Records from a dataset:
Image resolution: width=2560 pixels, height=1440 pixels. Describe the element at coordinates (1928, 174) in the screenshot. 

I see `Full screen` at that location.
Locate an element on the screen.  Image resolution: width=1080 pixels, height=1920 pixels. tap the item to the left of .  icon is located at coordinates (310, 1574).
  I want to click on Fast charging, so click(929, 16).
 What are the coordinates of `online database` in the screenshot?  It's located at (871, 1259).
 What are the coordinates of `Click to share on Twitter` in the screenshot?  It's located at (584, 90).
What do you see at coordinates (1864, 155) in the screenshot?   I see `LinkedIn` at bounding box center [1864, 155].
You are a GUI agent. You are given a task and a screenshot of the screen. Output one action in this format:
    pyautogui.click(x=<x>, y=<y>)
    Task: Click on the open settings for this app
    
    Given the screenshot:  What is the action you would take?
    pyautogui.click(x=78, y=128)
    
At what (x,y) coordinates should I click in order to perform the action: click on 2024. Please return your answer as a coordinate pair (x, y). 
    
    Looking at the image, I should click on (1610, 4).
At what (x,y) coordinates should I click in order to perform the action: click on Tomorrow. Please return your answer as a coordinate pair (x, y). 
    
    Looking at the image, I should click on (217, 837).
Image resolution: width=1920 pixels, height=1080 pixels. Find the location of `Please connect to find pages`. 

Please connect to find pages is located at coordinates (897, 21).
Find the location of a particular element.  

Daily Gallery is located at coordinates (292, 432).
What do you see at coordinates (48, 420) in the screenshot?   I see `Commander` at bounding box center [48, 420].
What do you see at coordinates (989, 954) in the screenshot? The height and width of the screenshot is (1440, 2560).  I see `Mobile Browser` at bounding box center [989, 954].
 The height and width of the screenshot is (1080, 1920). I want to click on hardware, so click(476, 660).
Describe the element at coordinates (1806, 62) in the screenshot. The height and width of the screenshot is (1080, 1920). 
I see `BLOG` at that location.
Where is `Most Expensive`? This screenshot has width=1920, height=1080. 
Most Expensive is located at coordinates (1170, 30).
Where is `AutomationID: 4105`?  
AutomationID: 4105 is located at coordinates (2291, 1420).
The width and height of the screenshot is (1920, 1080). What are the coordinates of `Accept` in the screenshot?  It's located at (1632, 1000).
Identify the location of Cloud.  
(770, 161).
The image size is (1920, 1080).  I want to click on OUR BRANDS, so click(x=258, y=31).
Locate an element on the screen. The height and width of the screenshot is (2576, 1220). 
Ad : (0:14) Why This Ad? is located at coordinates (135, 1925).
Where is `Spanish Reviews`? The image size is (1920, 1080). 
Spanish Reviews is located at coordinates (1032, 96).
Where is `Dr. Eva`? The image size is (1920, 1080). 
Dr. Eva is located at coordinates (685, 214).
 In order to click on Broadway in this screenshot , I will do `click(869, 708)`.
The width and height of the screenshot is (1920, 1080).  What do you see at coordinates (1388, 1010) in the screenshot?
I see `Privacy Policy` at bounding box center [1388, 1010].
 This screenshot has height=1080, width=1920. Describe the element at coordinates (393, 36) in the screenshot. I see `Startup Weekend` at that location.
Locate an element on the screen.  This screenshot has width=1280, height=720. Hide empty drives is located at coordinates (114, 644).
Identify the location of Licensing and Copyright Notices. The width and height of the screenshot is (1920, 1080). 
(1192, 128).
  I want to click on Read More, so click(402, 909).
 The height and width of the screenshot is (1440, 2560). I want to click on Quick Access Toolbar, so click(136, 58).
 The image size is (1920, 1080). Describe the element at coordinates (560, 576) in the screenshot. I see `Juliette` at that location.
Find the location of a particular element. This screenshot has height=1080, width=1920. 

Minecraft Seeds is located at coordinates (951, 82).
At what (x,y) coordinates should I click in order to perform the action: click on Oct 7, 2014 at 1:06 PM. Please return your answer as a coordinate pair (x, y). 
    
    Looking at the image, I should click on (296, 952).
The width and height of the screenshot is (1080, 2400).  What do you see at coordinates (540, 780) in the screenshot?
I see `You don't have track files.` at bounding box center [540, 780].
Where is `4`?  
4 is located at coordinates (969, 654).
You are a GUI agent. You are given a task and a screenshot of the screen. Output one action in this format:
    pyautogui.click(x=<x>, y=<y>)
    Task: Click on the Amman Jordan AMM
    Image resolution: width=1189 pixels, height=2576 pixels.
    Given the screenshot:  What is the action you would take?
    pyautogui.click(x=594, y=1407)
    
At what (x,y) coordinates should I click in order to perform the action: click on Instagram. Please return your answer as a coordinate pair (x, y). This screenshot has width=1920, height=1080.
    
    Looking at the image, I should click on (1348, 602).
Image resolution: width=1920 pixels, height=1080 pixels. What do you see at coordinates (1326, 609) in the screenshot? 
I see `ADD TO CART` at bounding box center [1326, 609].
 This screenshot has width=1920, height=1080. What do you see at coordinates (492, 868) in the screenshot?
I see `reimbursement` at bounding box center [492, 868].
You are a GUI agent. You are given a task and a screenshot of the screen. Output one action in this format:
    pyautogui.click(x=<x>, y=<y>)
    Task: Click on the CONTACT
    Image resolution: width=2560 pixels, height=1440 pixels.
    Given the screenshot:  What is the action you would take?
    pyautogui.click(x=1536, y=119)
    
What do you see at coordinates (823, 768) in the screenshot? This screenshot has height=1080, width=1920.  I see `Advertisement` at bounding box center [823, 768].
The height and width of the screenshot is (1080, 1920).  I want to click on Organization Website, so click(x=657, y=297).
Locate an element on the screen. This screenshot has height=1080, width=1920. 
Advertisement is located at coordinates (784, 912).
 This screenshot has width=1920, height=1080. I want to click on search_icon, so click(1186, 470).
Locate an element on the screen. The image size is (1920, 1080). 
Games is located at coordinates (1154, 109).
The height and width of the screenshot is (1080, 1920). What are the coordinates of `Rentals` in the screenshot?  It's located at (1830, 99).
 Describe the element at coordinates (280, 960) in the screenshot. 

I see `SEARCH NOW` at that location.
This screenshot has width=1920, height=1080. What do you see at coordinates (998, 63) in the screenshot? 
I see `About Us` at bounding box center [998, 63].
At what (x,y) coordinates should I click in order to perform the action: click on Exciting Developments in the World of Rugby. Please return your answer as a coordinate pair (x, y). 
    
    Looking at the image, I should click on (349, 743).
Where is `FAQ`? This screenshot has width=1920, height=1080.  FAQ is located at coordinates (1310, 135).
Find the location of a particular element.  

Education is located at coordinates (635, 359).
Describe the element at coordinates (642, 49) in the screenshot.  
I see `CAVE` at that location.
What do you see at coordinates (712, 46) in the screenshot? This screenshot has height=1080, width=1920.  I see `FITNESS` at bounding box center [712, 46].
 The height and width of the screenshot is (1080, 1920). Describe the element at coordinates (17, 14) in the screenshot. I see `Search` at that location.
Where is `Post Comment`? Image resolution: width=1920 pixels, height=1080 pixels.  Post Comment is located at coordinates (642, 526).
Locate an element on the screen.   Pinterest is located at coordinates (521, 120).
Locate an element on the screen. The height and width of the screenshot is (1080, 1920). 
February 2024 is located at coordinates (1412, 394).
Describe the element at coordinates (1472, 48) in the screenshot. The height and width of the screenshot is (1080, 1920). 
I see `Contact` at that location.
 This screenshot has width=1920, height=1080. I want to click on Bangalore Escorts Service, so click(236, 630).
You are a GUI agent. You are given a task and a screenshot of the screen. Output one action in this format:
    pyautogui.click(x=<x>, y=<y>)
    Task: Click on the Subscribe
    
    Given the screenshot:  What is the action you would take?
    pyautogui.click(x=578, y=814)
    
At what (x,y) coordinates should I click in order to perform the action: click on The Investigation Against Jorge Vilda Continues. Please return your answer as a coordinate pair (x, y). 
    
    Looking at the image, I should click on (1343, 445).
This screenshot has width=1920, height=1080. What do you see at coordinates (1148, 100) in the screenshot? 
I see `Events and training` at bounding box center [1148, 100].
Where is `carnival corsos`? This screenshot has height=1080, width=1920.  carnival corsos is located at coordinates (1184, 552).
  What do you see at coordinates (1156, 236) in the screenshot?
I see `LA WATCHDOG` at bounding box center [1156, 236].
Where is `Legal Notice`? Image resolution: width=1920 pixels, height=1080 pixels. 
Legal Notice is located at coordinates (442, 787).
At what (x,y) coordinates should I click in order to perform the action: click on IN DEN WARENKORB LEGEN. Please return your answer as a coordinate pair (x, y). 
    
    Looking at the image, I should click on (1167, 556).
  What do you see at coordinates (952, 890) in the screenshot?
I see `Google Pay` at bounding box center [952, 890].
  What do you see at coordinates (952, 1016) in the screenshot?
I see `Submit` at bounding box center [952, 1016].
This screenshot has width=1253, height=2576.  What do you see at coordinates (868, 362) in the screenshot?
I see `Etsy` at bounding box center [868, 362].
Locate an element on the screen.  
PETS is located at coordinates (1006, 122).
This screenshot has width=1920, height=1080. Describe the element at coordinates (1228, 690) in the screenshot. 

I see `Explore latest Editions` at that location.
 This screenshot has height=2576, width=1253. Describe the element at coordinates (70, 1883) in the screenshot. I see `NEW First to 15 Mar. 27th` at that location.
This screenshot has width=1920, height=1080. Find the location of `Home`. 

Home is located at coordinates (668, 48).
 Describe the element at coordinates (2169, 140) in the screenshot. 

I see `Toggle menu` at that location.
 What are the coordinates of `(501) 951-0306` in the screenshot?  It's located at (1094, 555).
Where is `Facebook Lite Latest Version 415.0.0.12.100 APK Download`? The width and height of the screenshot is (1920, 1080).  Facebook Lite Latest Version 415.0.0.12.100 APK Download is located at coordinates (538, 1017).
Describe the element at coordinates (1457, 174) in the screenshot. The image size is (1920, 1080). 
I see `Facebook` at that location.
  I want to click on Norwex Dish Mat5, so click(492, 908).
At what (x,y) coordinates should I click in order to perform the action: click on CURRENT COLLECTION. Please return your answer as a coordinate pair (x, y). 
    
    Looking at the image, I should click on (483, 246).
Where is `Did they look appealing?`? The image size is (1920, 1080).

Problem to solve => Write out the rows between the line holding "What do you see at coordinates (823, 768)" and the line holding "so click(x=657, y=297).", inclusive, reproducing them word for word.

The output =>
What do you see at coordinates (823, 768) in the screenshot? This screenshot has height=1080, width=1920.  I see `Advertisement` at bounding box center [823, 768].
The height and width of the screenshot is (1080, 1920).  I want to click on Organization Website, so click(x=657, y=297).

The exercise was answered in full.